# [What you should do]
Carry on the monitoring and metrics documentation from its last line, writing what comes next in the page.

# [Extract]

Monitoring & Metrics

The Transfer Learning Video Processing Pipeline includes comprehensive monitoring and metrics tracking capabilities to help you understand performance, resource usage, and processing status.

Real-time Dashboard

The pipeline provides a beautiful real-time dashboard powered by Rich, accessible through the CLI:

transfer-learning monitor

Dashboard Options

video_id

string

Filter metrics for a specific video ID

refresh_rate

number

default:"2.0"

Dashboard refresh rate in seconds

show_history

boolean

default:"false"

Show historical metrics instead of real-time data

Dashboard Sections

The dashboard is divided into several panels:

Header Panel
- Current video being processed
- Processing duration
- Frame progress
Performance Metrics
- Mean and P95 latency
- Throughput statistics
- Total processing time
System Resources
- CPU usage (color-coded)
- Memory usage (color-coded)
- Disk usage
- Network I/O
- GPU metrics (if available)
API Statistics
- API call counts
- Mean latency per API
- Success/failure rates
Custom Metrics
- User-defined metrics
- Application-specific KPIs

Metrics Collection

System Metrics

The pipeline automatically tracks system resource usage:

from transfer_learning.monitoring.metrics import MetricsTracker

metrics = MetricsTracker()
metrics.start_processing("video_id")

# System metrics are collected automatically
# Access current metrics
system_metrics = metrics.current_metrics.system
print(f"CPU Usage: {system_metrics.cpu_percent}%")

Performance Metrics

Track performance-related metrics:

# Record API call latency
metrics.record_api_call("openai_vision", 150.5)  # 150.5ms

# Add custom processing time
metrics.current_metrics.performance.add_processing_time(200.5)

# Record throughput
metrics.current_metrics.performance.add_throughput(10.5)  # 10.5 items/second

Custom Metrics

Add your own custom metrics:

# Add a custom metric
metrics.add_custom_metric("quality_score", 0.95)
metrics.add_custom_metric("detected_objects", ["person", "car", "dog"])

Using the Timer

The pipeline provides a convenient Timer context manager for timing operations:

from transfer_learning.monitoring.metrics import Timer

# Time a processing operation
with Timer(metrics_tracker, "frame_processing", operation_type="processing"):
    process_frame(frame)

# Time an API call
with Timer(metrics_tracker, "openai_api", operation_type="api"):
    response = openai.ChatCompletion.create(...)

# [Stored data]
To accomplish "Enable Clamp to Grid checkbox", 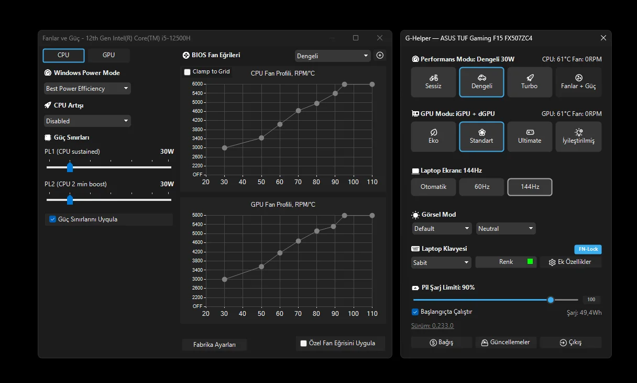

# [Reply]
Metrics Storage

Metrics are automatically saved to JSON files in dated directories:

metrics/
  └── 2024-03-05/
      └── video_123_20240305_143022.json

Metrics File Format

{
  "video_id": "video_123",
  "start_time": "2024-03-05T14:30:22.123456",
  "end_time": "2024-03-05T14:35:42.987654",
  "frame_count": 150,
  "processed_frames": 150,
  "performance_metrics": {
    "latency_stats": {
      "mean": 125.5,
      "median": 120.0,
      "p95": 180.5,
      "p99": 200.0
    },
    "throughput_stats": {
      "mean": 10.5,
      "max": 15.2
    }
  },
  "system_metrics": {
    "cpu_percent": 45.2,
    "memory_percent": 62.8,
    "disk_usage_percent": 78.5,
    "network_bytes_sent": 1024,
    "network_bytes_recv": 2048,
    "gpu_utilization": 85.2,
    "gpu_memory_used": 4096
  },
  "custom_metrics": {
    "quality_score": 0.95,
    "detected_objects": ["person", "car", "dog"]
  },
  "system_info": {
    "platform": "Darwin-24.3.0-x86_64",
    "python_version": "3.10.0",
    "processor": "i386",
    "memory_total": 17179869184,
    "disk_total": 994662584320
  }
}

Historical Analysis

View historical metrics for a specific video:

transfer-learning monitor --video-id=video_123 --show-history

This will load and display the most recent metrics file for the specified video ID.

Best Practices

Start/End Tracking

metrics.start_processing("video_id")
try:
    # Your processing code
finally:
    metrics.end_processing()

Use Timers for Operations

with Timer(metrics, "operation_name"):
    # Your operation code

Add Custom Metrics

metrics.add_custom_metric("key", value)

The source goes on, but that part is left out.